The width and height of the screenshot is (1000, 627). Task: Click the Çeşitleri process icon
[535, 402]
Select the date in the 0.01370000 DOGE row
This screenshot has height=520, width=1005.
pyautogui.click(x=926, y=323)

What this task involves: Return the entries above exactly as they appear.

Problem solution:
The width and height of the screenshot is (1000, 627). Task: Click the Çeşitleri process icon
[535, 402]
Select the date in the 0.01370000 DOGE row
This screenshot has height=520, width=1005.
pyautogui.click(x=926, y=323)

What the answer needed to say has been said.